Would you transcribe exactly the lines from the one containing "The width and height of the screenshot is (393, 532)." to the last line of the data below, both ends included, but none of the pictures?

[[ Records for this exercise, beginning ]]

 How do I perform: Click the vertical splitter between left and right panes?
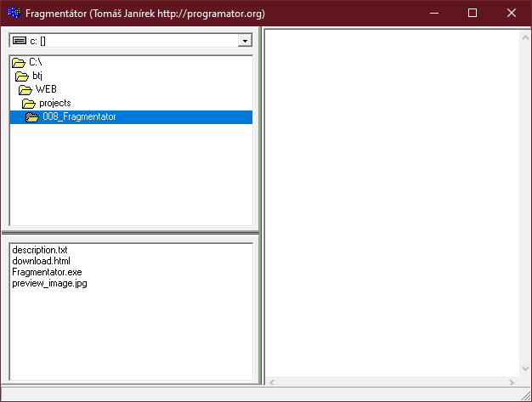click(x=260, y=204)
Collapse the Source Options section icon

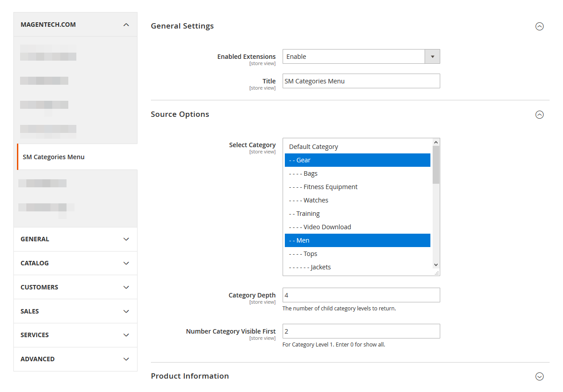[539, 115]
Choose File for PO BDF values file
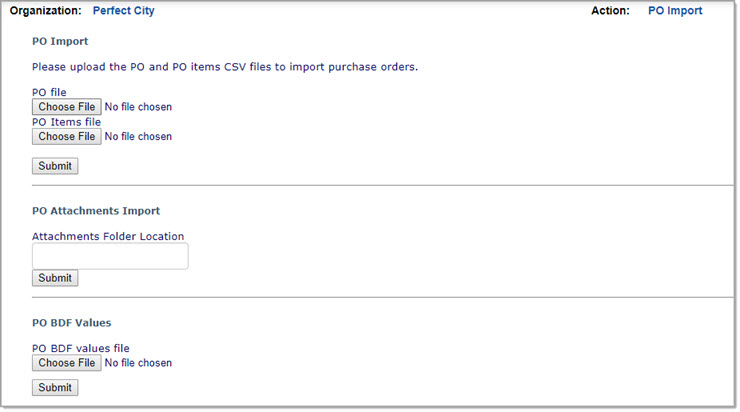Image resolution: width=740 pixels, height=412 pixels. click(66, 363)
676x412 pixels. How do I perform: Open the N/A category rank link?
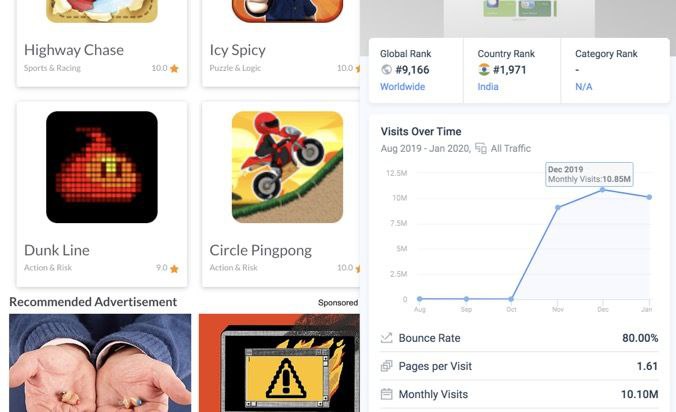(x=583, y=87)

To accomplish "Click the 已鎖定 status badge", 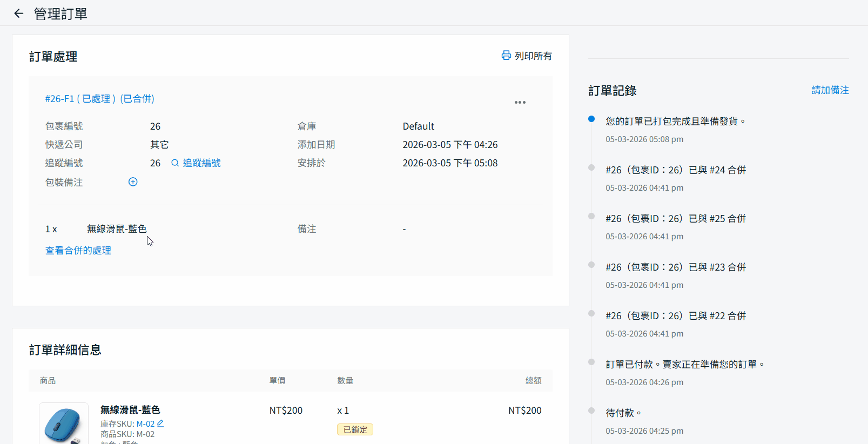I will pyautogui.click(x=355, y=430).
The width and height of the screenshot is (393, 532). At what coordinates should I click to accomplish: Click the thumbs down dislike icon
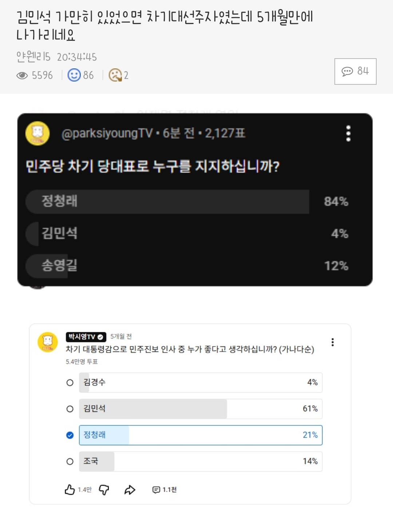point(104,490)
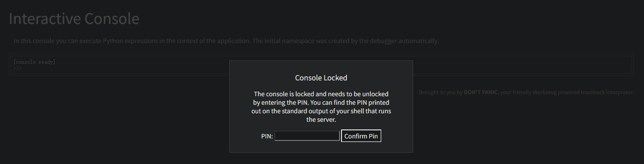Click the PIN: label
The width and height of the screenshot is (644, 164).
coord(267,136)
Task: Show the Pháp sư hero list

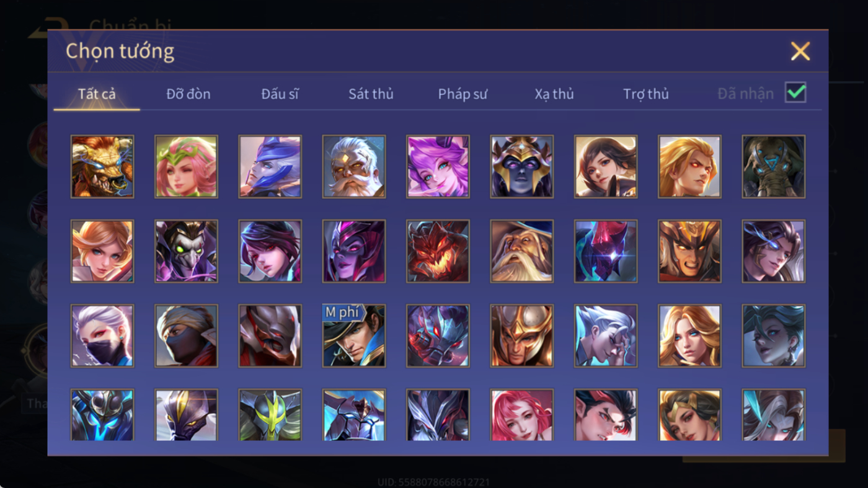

[[ Records for this exercise, end ]]

> _Exercise result_
The width and height of the screenshot is (393, 532). At what coordinates should I click to accomplish: Click the thumbs down dislike icon
point(104,490)
Click the PIN: label
The width and height of the screenshot is (644, 164).
coord(267,136)
Task: Show the Pháp sư hero list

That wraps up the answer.